Carol ChristianToday staff
The Alberta Federation of Labour is commending Alberta's labour minister for suspending two immigration programs it says were being used inappropriately to fill job gaps.
Alberta Employment and Immigration Minister Thomas Lukaszuk announced Monday the Immigrant Nominee Program will not accept any new applications in its family stream and the U.S. visa holder category. The suspension is being called temporary until further notice.
"We are entirely behind him. We think that's the right thing to do," said Nancy Furlong, AFL secretary-treasurer. The INP was introduced to help augment the Alberta workforce with skilled immigrants. In 2008, the family stream and the U.S. visa holder category were added, both resulting in a large number of applications.Lukaszuk cited the current job market conditions as the impetus for the suspension, and a
preference to keep Albertans employed as opposed to
unemployed outsiders looking for jobs.
The suspension impacts temporary foreign workers, a number of which can be found in Fort McMurray including the oilsands, but Lukaszuk called it a positive impact.
Though the temporary foreign worker program is a federal initiative, he explained the province manages the INP and has a "solid cap" on how many individuals Alberta is allowed to nominate and keep.Lukaszuk said he has just renegotiated that cap, increasing that number from 4,200 to 5,000. As a result, of those temporary foreign workers who want to stay and whom employers need to keep and have satisfied the federal requirements, "we get to keep 5,000 per year."
Until the suspension, which came into immediate effect, that number was "eaten up" by individuals entering Canada under the family stream and the U.S. visa holder stream who were not necessarily connected to any employment in Alberta.
The U.S. visa holders are people who entered the United States as temporary foreign workers but when the economy tanked in the U.S., they didn't want to go back to where they came from, he explained, so they were applying to enter Canada to look for work here.

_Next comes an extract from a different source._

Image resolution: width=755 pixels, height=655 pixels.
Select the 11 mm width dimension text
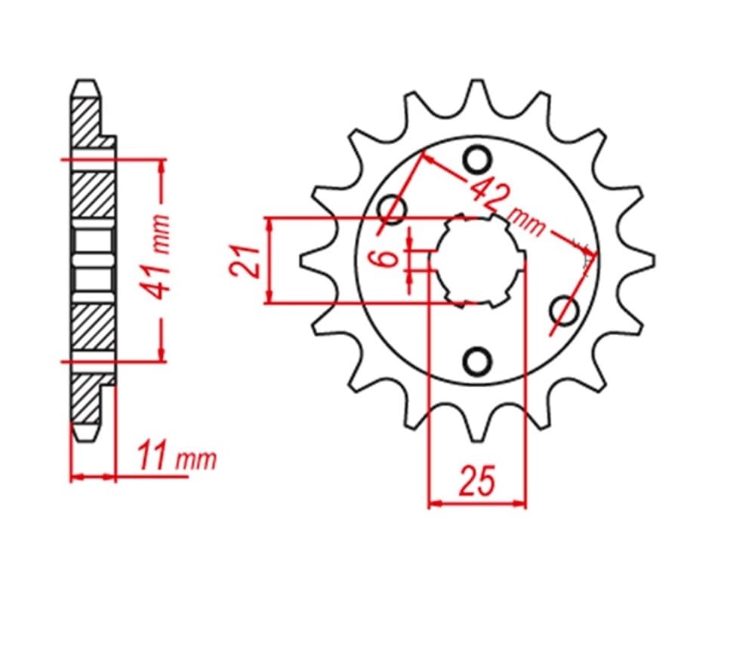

"The odds of finding a job in Canada are still better than they are in the United States. Again, it's unemployed individuals; it's not Americans. By and large ... they're not from North America."

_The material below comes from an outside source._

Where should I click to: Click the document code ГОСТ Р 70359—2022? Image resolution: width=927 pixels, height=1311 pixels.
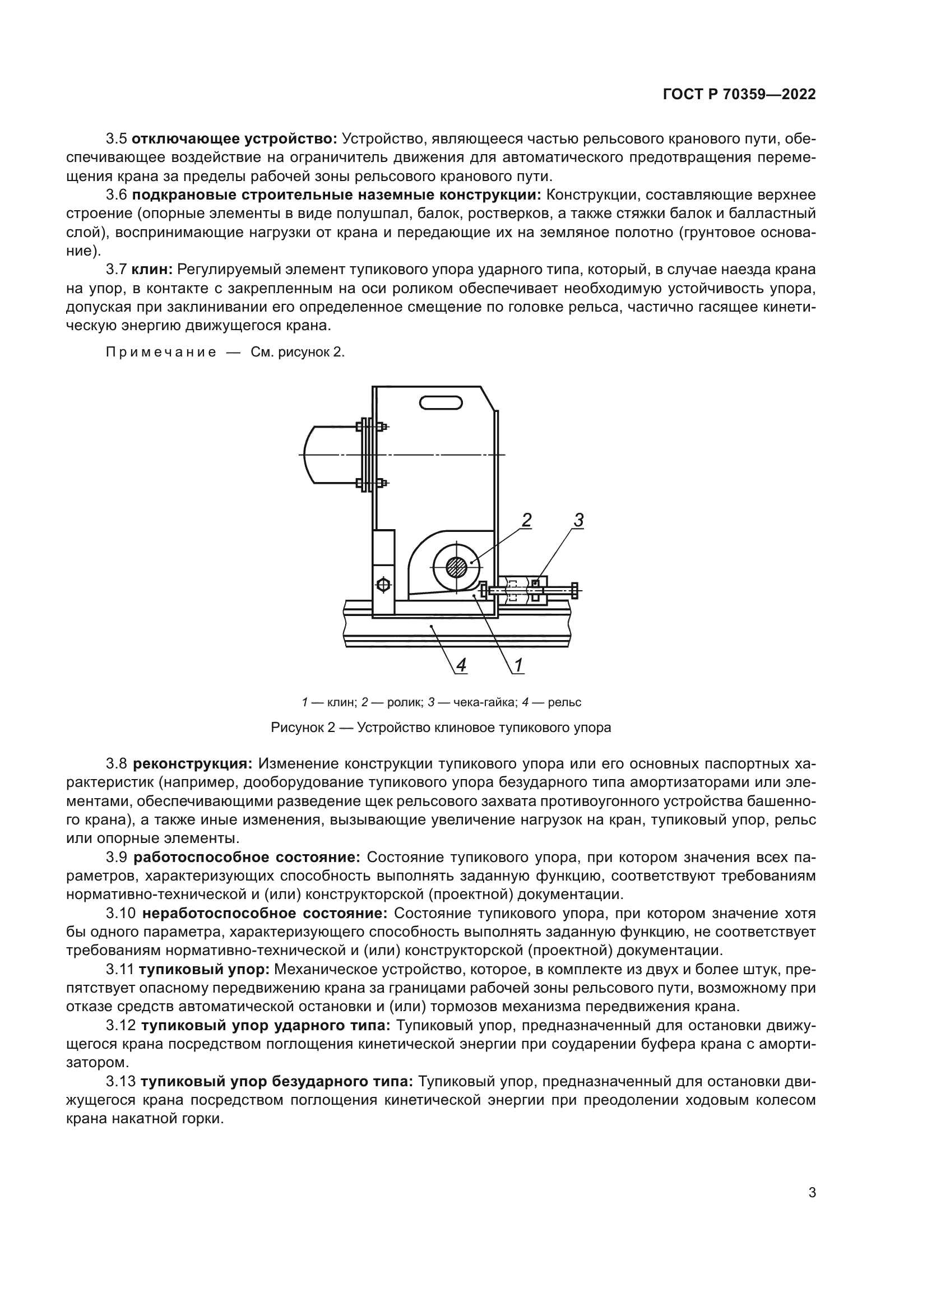pos(739,95)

Under the family stream, it's bringing in family members such as a niece from another part of the world who have certain education and experience in a particular profession.
"The problem is that you do not have to have employment waiting for her so when she arrives, then she looks for work like you and I. So again, unattached to employers."
These people from both categories would simply arrive and then start looking for a job, competing with currently unemployed Albertans also looking for work, said Lukaszuk.
"Obviously my prerogative is to make sure that any and all jobs are first considered by Albertans and given to Albertans. Having external competition of unemployed people arriving here and competing with Albertans for jobs is simply wrong."
Under the INP program for 2009, a total of 4,216 certificates were issued. Out of that number, 450 were issued under the family stream category while 943 were issued under the U.S. visa holder category. The majority — 2,426 — were issued in the employment driven-stream to employer-nominated people.
With the suspension, that means those 5,000 spots are available for temporary foreign
workers already attached to an employer and are not competing with Albertans looking for a
job because they're already employed.
"We have always held the view that the temporary foreign worker program is being used inappropriately, that it's the wrong route," said Furlong. She pointed out the program was originally intended for a very small, boutique group of people where the skill level might equal 100 of them in the world.
"It worked fine for that and students, and it was only the advent of the huge boom that people started to abuse it."
Closing the door to unemployed people through the two categories is welcome news in opening the "premium" spots for TFWs already employed who want to stay in the country, she added.
Lukaszuk admitted there is a misconception out there that the TFWs are taking work from unemployed Albertans but that's not the case. In order for an employer to hire a TFW, the employer has to prove there is a need. The employers has to satisfy the federal government that the job was made available to local Albertans at the same rate of pay and employment conditions, and was to be advertised not only within Alberta, but coast to coast.
When that employer doesn't get qualified applications for that particular position, then the federal government will issue the employer a labour market opinion to hire a temporary foreign worker because there are no Canadians interested in that job.
There is a chance the programs will not be returned, but he noted that decision will be largely driven by Alberta's economy.
"My personal commitment is to Albertans. I was elected by Albertans and it would be unconscionable of me as Minister of Labour to have Albertans unemployed, collecting EI or social services while I'm letting in unemployed foreign workers coming here to look for work. I simply cannot allow (that) to happen so as soon as I could I quickly stopped that."
He said his policy, and that of the Alberta government is overall, Canadian immigration policies and laws should be primarily based on what is good for Canadians first.
"That should be our first consideration and all others should be secondary.
What's good for Alberta right now, he added, is not to have unemployed outsiders competing with unemployed Albertans, and to only bring in individuals for jobs that cannot be filled by Albertans and are instantly attached to employment.
"My ideal immigrant is a person who arrives on Saturday and goes to work on Monday."
Alberta will continue to accept immigration applications from skilled workers, semi-skilled workers in certain occupations, international students, compulsory trades, engineering occupations, and self-employed farmers.